Vernunftprimat ist innig verknüpft mit Nützlichkeit und Frömmigkeit, fruma=Nutzen, und Nützlichkeitswünsche möchten vom Unnützen abstrahieren. Da den Menschen die Arbeit insoweit ausgeht als diese vermehrt an leblose Natur (mit Recht) delegiert wird, wird es vielleicht langsam Zeit das Leben um die "unnützen" Beiträge und Möglichkeiten des Unbewußten zu erweitern.

Wenn man auf dieser gewählten sprachlichen Grundlage dann formuliert: "Aus Es soll Ich werden", kann dies nur eine Vergewaltigung des ES bedeuten, aus dem Frosch soll ein Prinz werden, das Unbewußte ist aber ein Frosch und muß als solcher gewertschätzt werden, man macht ja auch auf deutsch gesagt, aus einem Arsch keinen Kopf, aber man kann wohl den Arsch für eben so viel wert erachten wie den Kopf.

Betrachtet man diese Überlegungen merkt man, da kann kein Schuh draus werden, sowas kann garnicht funktionieren. Wenn man die Hände faltet und sich vorstellt die Hände seien miteinander verwachsen kann man sie nicht willkürlich voneinander lösen. Ebensowenig kann man aus einem ES ein ICH machen wenn man geringschätzende Vorstellungen davon (vom ES) hat, diese den Bemühungen zugrundeliegen.
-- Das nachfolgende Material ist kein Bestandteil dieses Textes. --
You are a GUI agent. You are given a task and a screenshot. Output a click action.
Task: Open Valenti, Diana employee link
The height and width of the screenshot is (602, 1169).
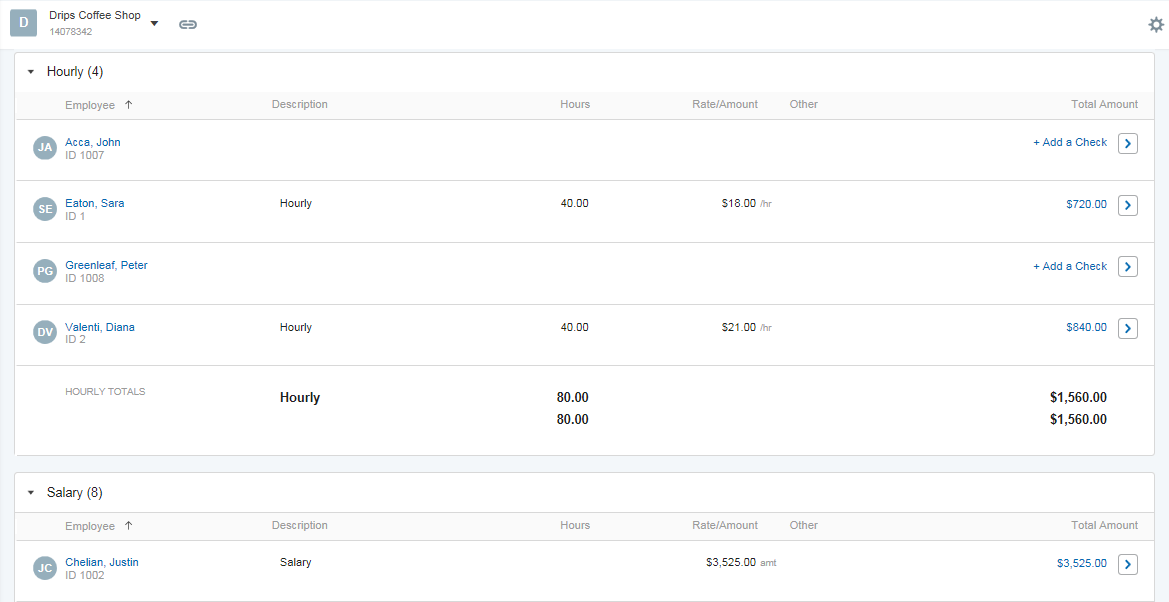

Das Wort Über-Ich ist nicht gerade originell, aber versteht man unter dem Ich den persönlichen Kern so wird hier geradezu eine Überperson im Wort konstruiert und somit aufgewertet. Das Über-Ich könnte man als die konservative erhaltende Präsenz der Umwelt internalisiert in die Psyche sich denken. Und dieses Über-Ich wird durch die Wortwahl geradezu in dem Maße übergeschätzt und überbewertet wie das ES durch die Wortwahl abgewertet wird.

Wenn jetzt der leblose Bürger ein bischen Leben (ES) spüren will muß er sein Über-Ich schwächen, er muß es analysieren und hinterfragen und so Raum für ES-Impulse schaffen. Damit er etwas abgewertetes (ES) spüren kann muß er etwas Aufgewertetes (Über-Ich) schwächen. Wenn man schon mit soviel übermäßiger Wertschätzung und Achtung und Respekt sich dem Über-Ich alleine wegen der Wortwahl annähern muß, ist um im Bild zu bleiben die Faust schon wieder so fest geschlossen durch diese suggestive sprachliche Wirkung, daß man sich die willkürlichen Öffnungsversuche vielleicht gleich mitsparen kann.

Wollen wir weiter autoritär buckeln oder mehr für das Leben tun. Im letzteren Falle sollte man sich mal Gedanken über die Sprachregelungen und die zugrundeliegenden Einstellungen machen.